In the instructions for refreshing the KSATT graph database, what minimum and maximum heap sizes should the Neo4j settings file specify?

Document section:
┄┄┄┄┄┄
# Refresh KSATT Open Source Graph Database

### Usage

Neo4j Version 4.4.5 was used at time of updating this.

While all of these sources are relatively static, they do have version updates (on irregular cadences).  
It is not urgent to incorporate these updates, so running these updates should be done monthly or quarterly and require a more significant rebuild of the KSATT graph database as well.  

Prior to running this code for the first time, you should:
- Ensure you have all python packages installed on your local machine (and optionally in the virtual environment you use to run this).
- Create an empty new local Neo4j graph database. 
  - Start it upon creation, then stop it. 
  - Install the APOC plugin. 
  - Edit the settings file so that the minimum and maximum heap sizes are at least 1GB and 3GB respectively.
  - You'll need to restart the database after making those changes to the configuration.
- Substitute in your file path to the `neo4j_import_folder` variable in the *Prep* codeblock under *Download Data*. 
  - This file path can be found through Neo4j Desktop (... > Open folder > DBMS > import). I will open this directory in Finder then select "New Terminal at Folder" and `pwd` to copy and paste the full path. 
- Manually copy the `opm_onet_crosswalk.csv` file from this repository into the Neo4j DBMS import folder. 

Make sure your Neo4j database is started before running this code.  
When this code is ran, it:
- Downloads data from ONET, ESCO and NICE in the form of CSVs into the Neo4j import folder. **Remember to change `download_new_data` flag to True.**
- Cleans all data in the Neo4j import folder in preparation for upload. 
- Clears a local **existing and running** Neo4j graph database, then uploads the newly downloaded and cleaned data. 

### To Do
- Incorporate [ONET Crosswalks](https://www.onetcenter.org/crosswalks.html).
- Possibly incorporate USA Jobs.
┄┄┄┄┄┄
Data shown:
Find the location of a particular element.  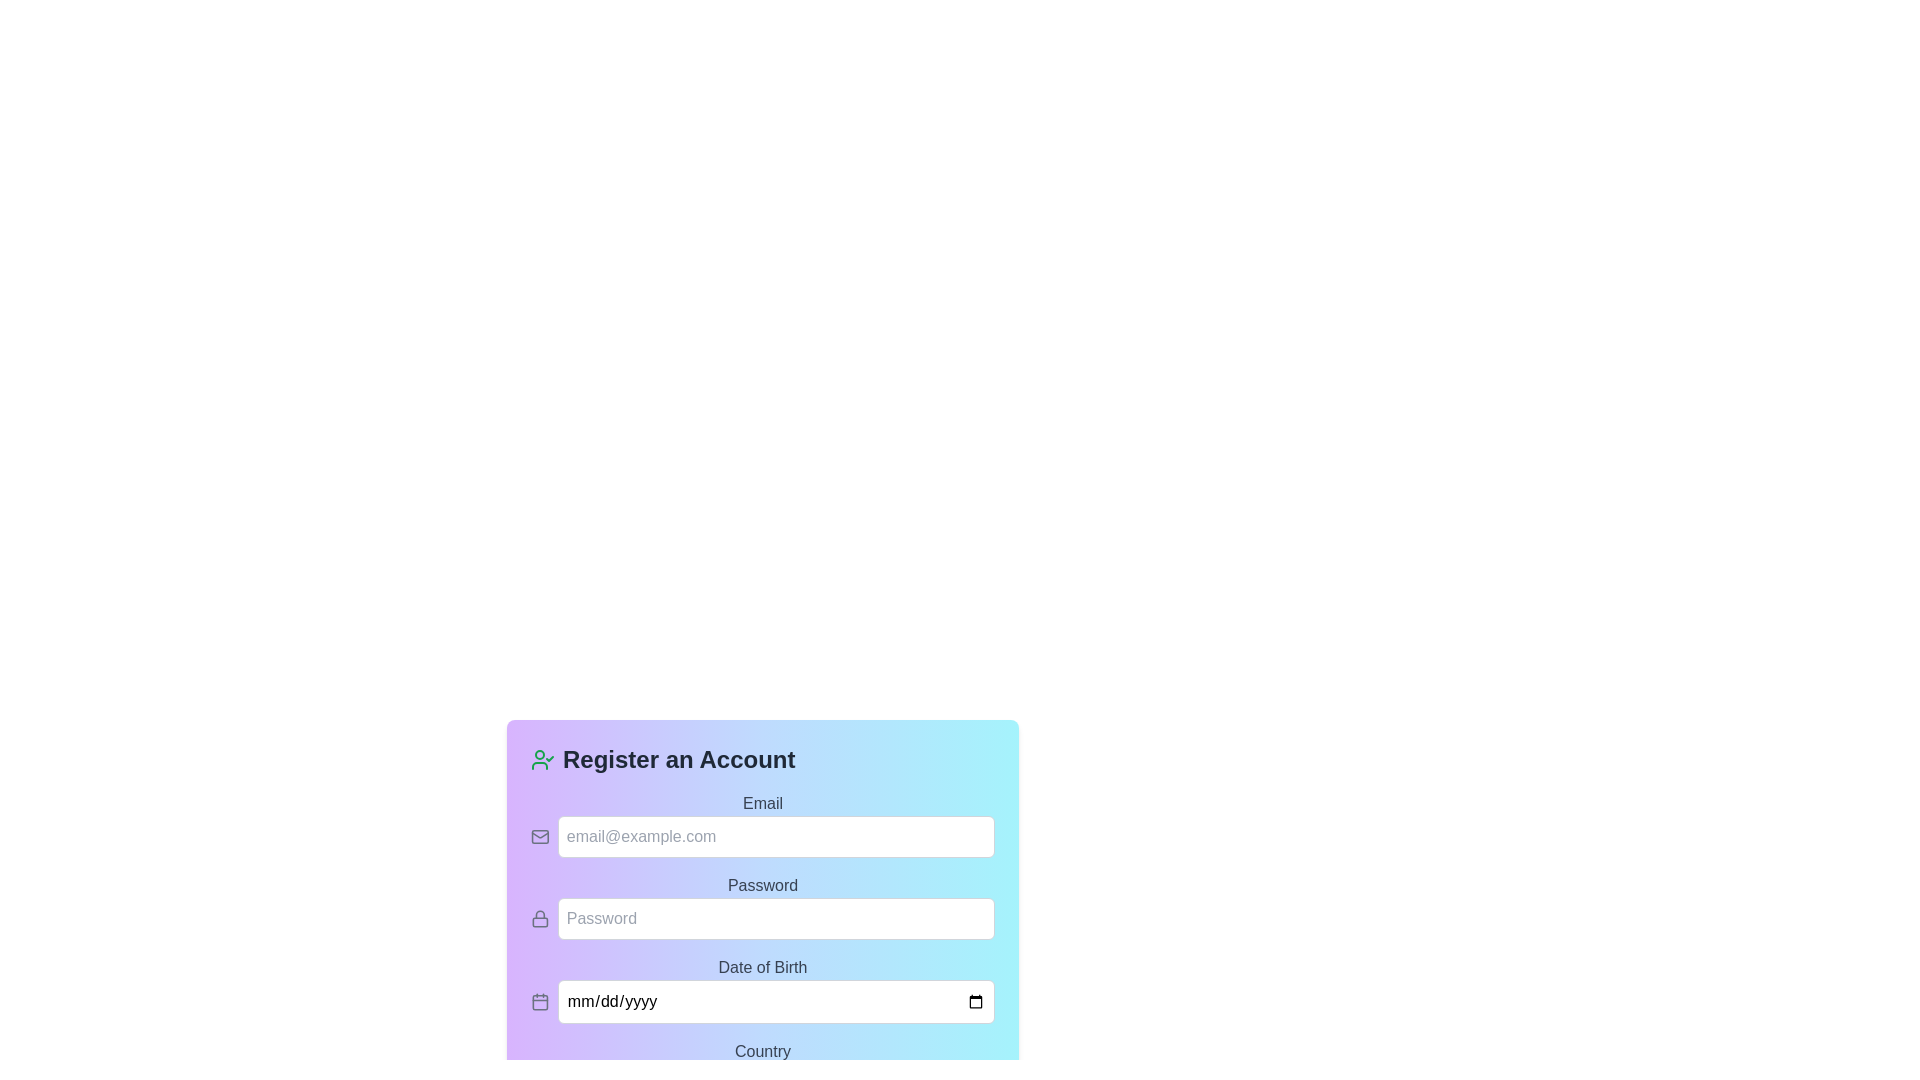

the Password Input Field in the 'Register an Account' form is located at coordinates (762, 918).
┄┄┄┄┄┄
Task answer: At least 1GB minimum and 3GB maximum.